Casa Salvaje Rewrites Coastal Family Living with Layered Courtyards
Casa Salvaje stands in El Salvaje, Chacras Marítimas, Argentina, as a vacation house where Sol Galliano draws family life into direct contact with sea air and rural quiet. Conceived for large gatherings, the concrete and stone structure pivots around a central courtyard and rooftop terrace, guiding movement through light, water, and planted ground. Large and small moments of encounter shape how the family shares time across seasons.











Morning light slides across the stone basement and up into the hovering concrete slabs above. From the edge of the plot, the house reads as a low, horizontal journey rather than a single object.
This is a vacation house in a rural coastal neighborhood of Argentina, designed by Sol Galliano as a home for a large family that moves together yet needs pockets of privacy. The project organizes a continuous architectural experience through circulation: paths, stairs, courtyards, and terraces align with views and sun. Rooms follow these lines of movement, turning daily routines into a route through air, water, and landscape.
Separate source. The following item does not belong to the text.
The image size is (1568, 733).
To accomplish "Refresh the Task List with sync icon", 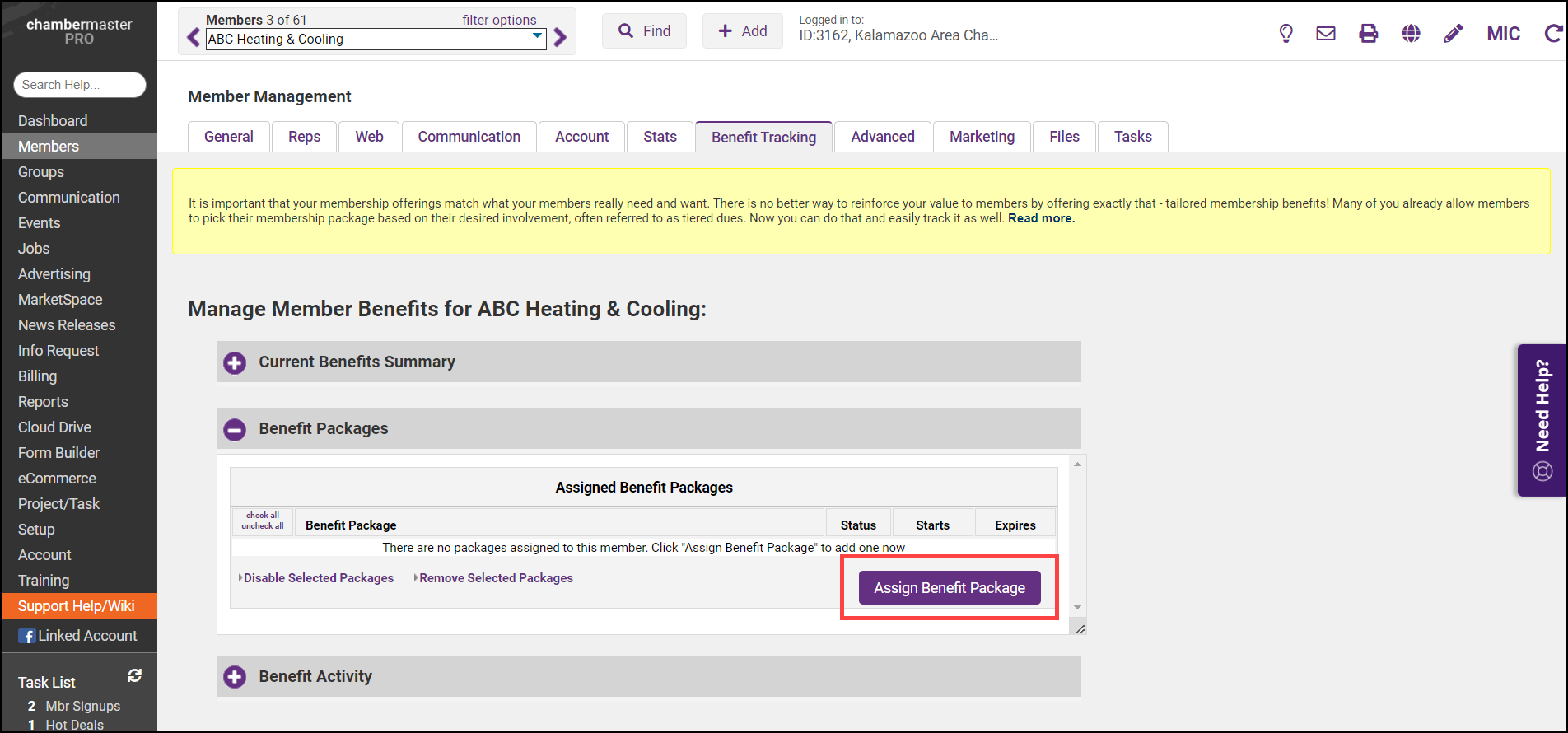I will click(x=134, y=676).
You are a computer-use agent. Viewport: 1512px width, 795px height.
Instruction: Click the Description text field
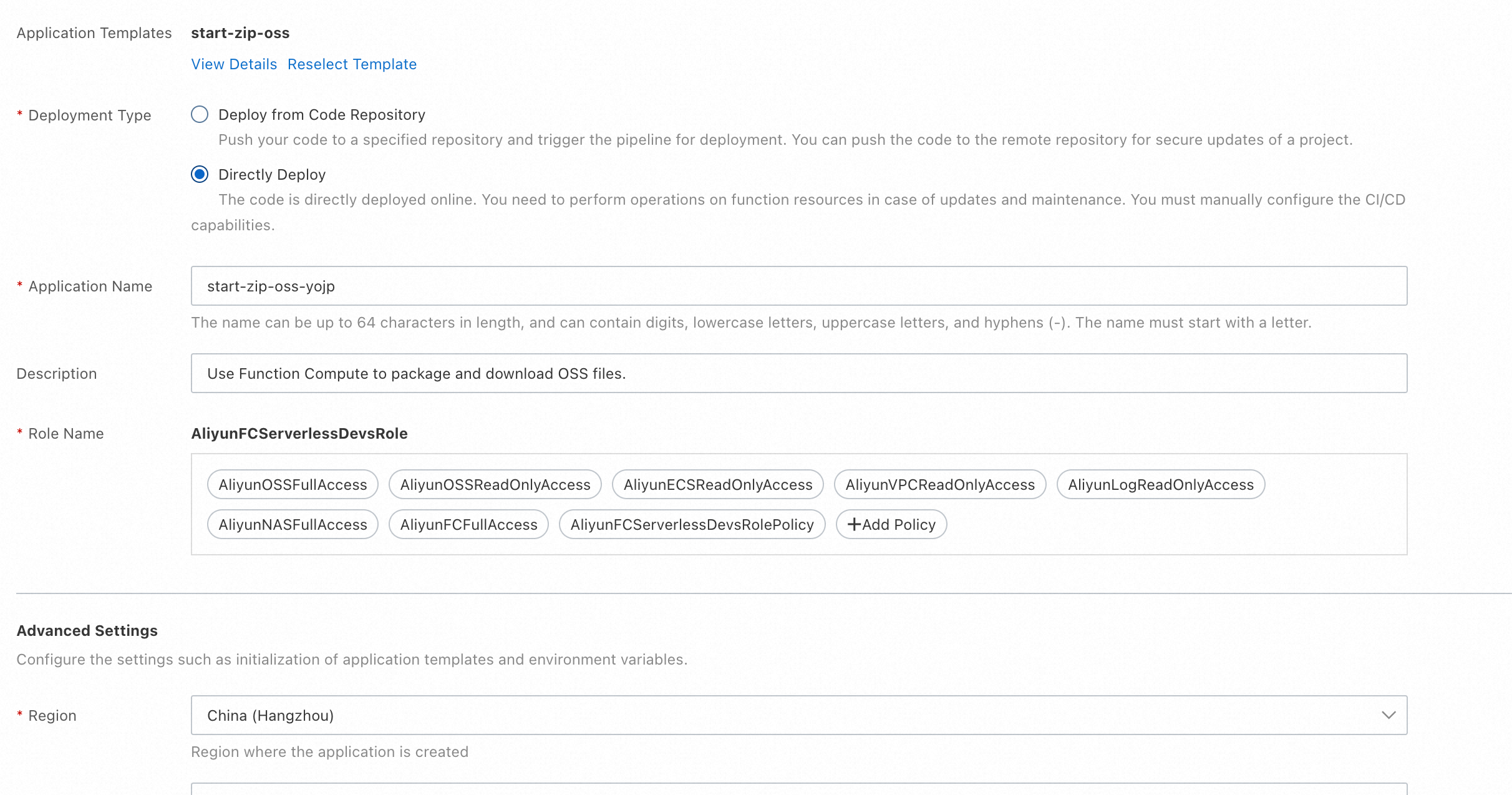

Casa Salvaje rests on a stone basement that absorbs service areas and anchors the house on the terrain. Above, two concrete slabs hold the common rooms and bedrooms, set to capture open views and precise sunlight throughout the day.
Approach And Courtyard
Arrival begins outside, along a path that threads through the rural plot toward the raised volume. An exterior stair wraps a planted courtyard with a tree and a pond, pulling visitors upward in a slow arc. That stair is more than access; it’s a vantage line where sea breezes, reflected water, and the rough texture of stone and concrete register in quick sequence. From this climb, the courtyard becomes an internal landscape, already tying ground level to the social rooms and the rooftop terrace above.
Circulation Around Void
Inside, movement traces the perimeter of the same central courtyard, which acts as a soft-edged void at the heart of the plan. Organic contours and transparent boundaries set up long, angled views between social areas, so family members cross sightlines even when they’re in different rooms. Light spills through this inner garden toward the south-facing children’s play area, which borrows brightness and visual depth from the planted core. Circulation stays legible and compact, yet each turn offers a new relation to the courtyard, whether at floor level or from above.
Rooms Oriented To Sun
The whole house is rotated in relation to its plot boundaries to tune living areas to the sun’s path. Social rooms open north for steady daylight, then slide westward to catch sunsets over the rural horizon. The master suite and the most frequently used bedrooms turn east, catching sunrise and the gentle light of morning before the day warms. Even with compact bathrooms and minimal private footprints, the careful orientation and surrounding views keep each room connected to the landscape beyond its walls.
Water And Terrain
A landscape walkway stretches across the property, stitching together outdoor programs as part of the same journey through the house. Along this route, the swimming pool, fire pit, children’s play zone, and natural slopes arrive one after another, extending domestic life deep into the plot. The pool, jacuzzi, and solarium echo the organic cuts in the concrete slabs above, so voids in plan repeat in water, shadow, and sky reflections. Indoor and outdoor rooms share this geometry, which keeps circulation legible even as activities shift across seasons.
Wood, Shade, And Privacy
Within the concrete frame, interior walls and built-in furnishings are wrapped in wood, adding warmth and continuity as people move from hall to room. The same material extends outside as wooden louvers along the bedroom fronts, where they temper direct sun and shield private areas from view. These slatted surfaces adjust the level of openness without breaking the overall sense of a continuous volume. From basement to rooftop terrace, Casa Salvaje reads as one drawn-out route, calibrated to light, family rhythms, and the gentle rise and fall of the coastal terrain.